Prendete il mio giogo sopra di voi e imparate da me, che sono mite e umile di cuore, e troverete ristoro per la vostra vita. Il mio giogo infatti è dolce e il mio peso leggero».
Che la vita sia faticosa, non serviva il vangelo a dircelo. Certo, non è solo fatica, ma un continuo alternarsi di consolazioni e desolazioni (per dirla come s. Ignazio). Sperimentiamo tutti il fatto che la soddisfazione e la delusione, il peso e la leggerezza costellano senza sosta la nostra esistenza e la nostra quotidianità.
Il vangelo non ci prende in giro: spesso siamo «stanchi e oppressi» e abbiamo bisogno di «ristoro». Tuttavia Gesù non si propone come oasi nel deserto, ma come compagno di lavoro, come amico con cui condividere il cammino.
Questa è l’immagine del «giogo», l’attrezzo a cui si legava una coppia di buoi per arare.

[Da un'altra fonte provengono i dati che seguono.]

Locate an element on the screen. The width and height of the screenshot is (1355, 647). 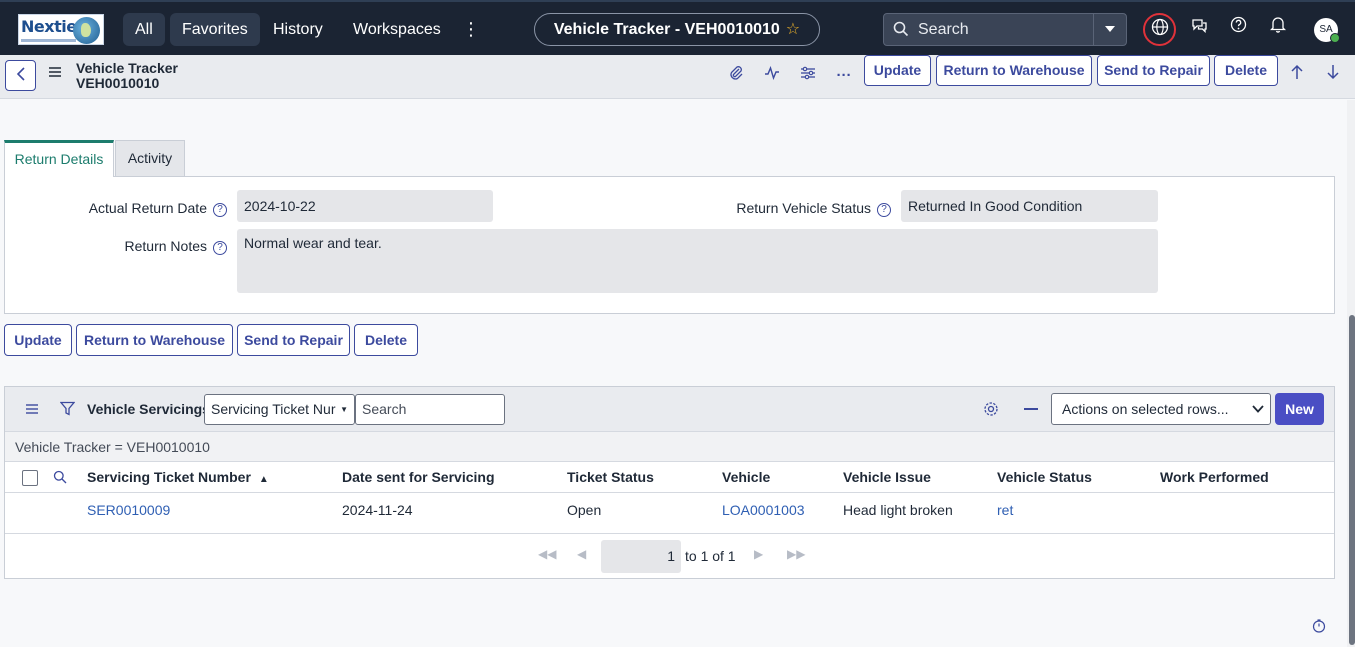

Si è sempre in due sotto il giogo. Gesù ci dice che il ristoro, nella vita, non si trova sperando in un’esistenza piatta, senza alti e bassi, una sorta di «divano-felicità» (papa Francesco) in cui l’obiettivo è una placida immortalità.
La proposta di Gesù non è quella di evadere dalla vita come se la fede fosse una specie di droga. No: Gesù propone sì di riposarsi e di avere sollievo, ma lavorando con lui, camminando al suo fianco.
Il suo giogo è «dolce» perché egli lavora per amore e non per forza. E forse in questa conversione sta davvero, anche per noi, il segreto della felicità.